Non-mormon happiness is going to the beach with your family on Sunday.

Mormon happiness is going to seminary at 6:00 in the morning.
Non-mormon happiness is going to the gym at 6:00 in the morning.

Mormon happiness is attending the ward dinner on Frida night.
Non-mormon happiness is going to the movies on Friday night.

There can be a difference between Mormon happiness and non-mormon happiness, but what I've heard is non-mormons may say they are happy, and they may have some happiness, but they don't have the fullness of joy that comes from the gospel.

Also, sethbag hit on an important thing, the perceived unhappiness of the apostate.
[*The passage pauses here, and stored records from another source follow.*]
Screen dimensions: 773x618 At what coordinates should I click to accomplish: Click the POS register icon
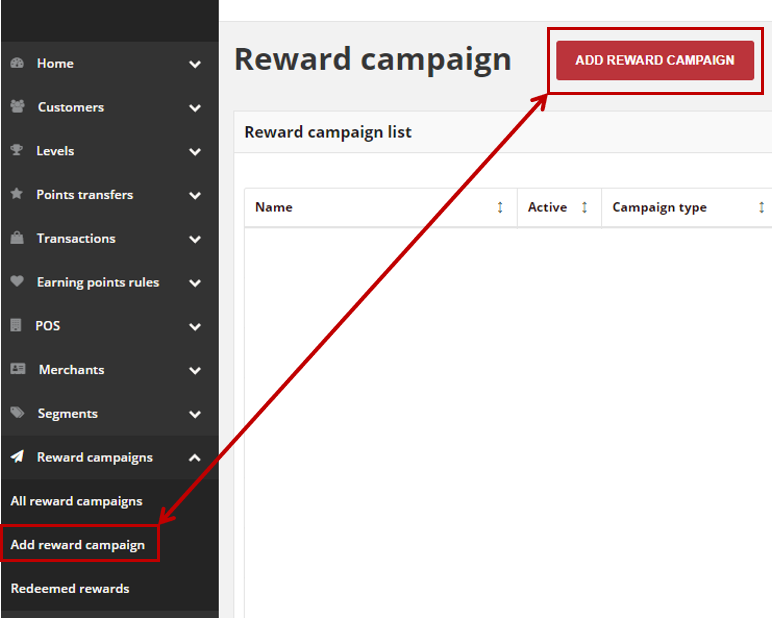[x=16, y=325]
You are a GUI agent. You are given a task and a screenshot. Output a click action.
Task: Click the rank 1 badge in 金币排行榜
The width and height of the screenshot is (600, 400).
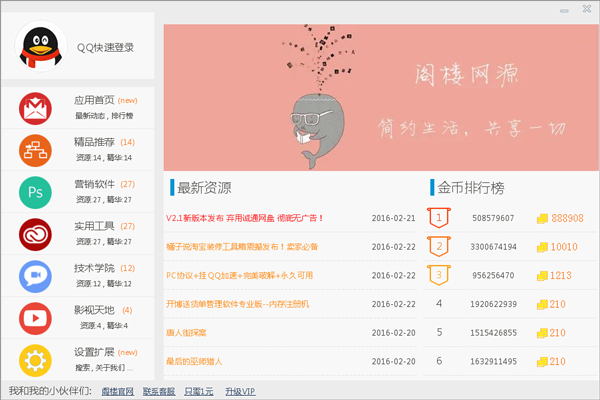[439, 217]

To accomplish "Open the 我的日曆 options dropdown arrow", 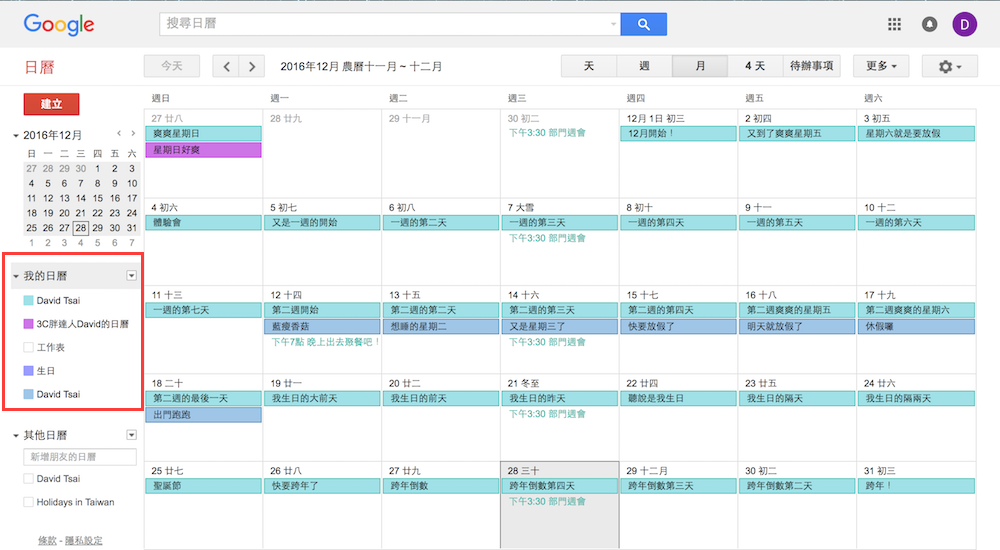I will (x=131, y=275).
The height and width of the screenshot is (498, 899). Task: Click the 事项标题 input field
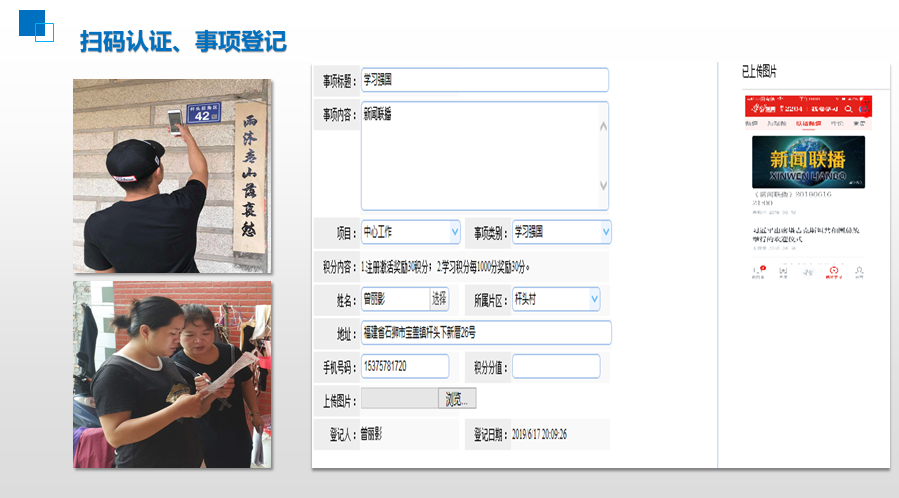[484, 80]
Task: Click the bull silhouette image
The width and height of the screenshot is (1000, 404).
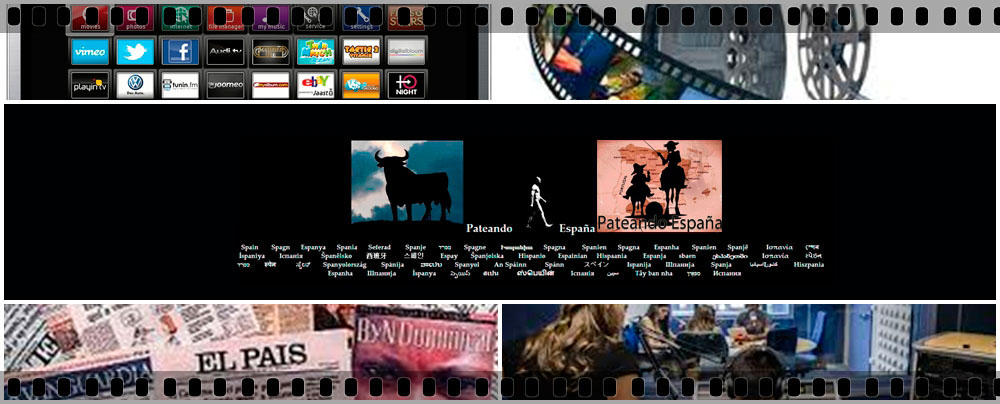Action: [407, 181]
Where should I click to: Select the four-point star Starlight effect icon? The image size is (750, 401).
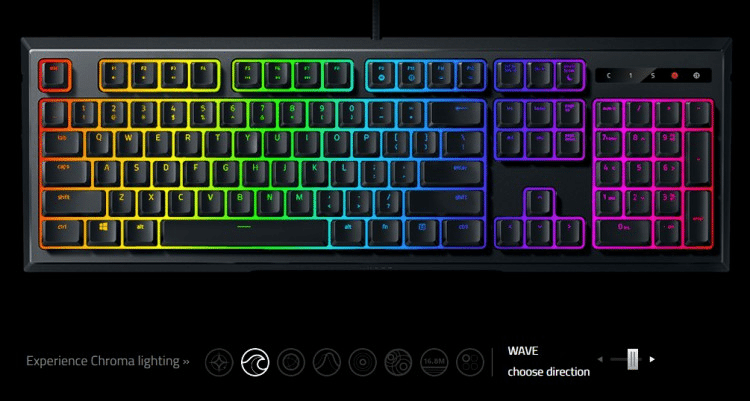[x=219, y=362]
If you no longer associate with a bunch of members from church, you may appear to be lonely and unhappy. When the ward is having an activity at the church, and of course the apostate is not there, obviously he can't be having as much fun as they are at the activity, therefore he must be sitting at home miserable.

There is a transition period as you begin to drift away from Mormon culture and fill the void with whatever. This transition can appear like unhappiness to a Mormon, but for most of us it isn't a big deal, and we're much happier living life on our own terms. I imagine also it depends on the attitude of the TBM spouse (if there is one). If the TBM spouse is unhappy living with an apostate, it is assumed the apostate is also miserable, and it is all caused by the apostacy.

Posted: Wed Mar 05, 2008 7:05 pm
by _Doctor Steuss
BishopRic wrote:I had a conversation with a fellow exmo yesterday who said his family told him recently that he doesn't seem happy like he did when he was active. I know him well, and I perceive he is MUCH happier now as an exmo.

Chances are the reason he doesn’t look “happy” to his family is because he probably isn’t all that “happy” when around them. The lingering hermaphroditic monkey in the corner is still causing tension. Hopefully with time, it will pass.

What does "happiness" look like?

Happiness doesn’t look like anything. The face to meet the faces (thank you TS Elliot) does not necessarily accurately reflect the innards.

My take is that "Mormon happiness" is created by...Mormons! It looks like humble, quiet talk...a teary, smily look at church (showing gratitude for being blessed with the gospel), a slightly fatigued look that indicates much hard work for the Lord...and no conflict.

“When we’re helping we’re happy…”

Is this the same as "normal happiness?"

Happiness is not normal. Melancholy is.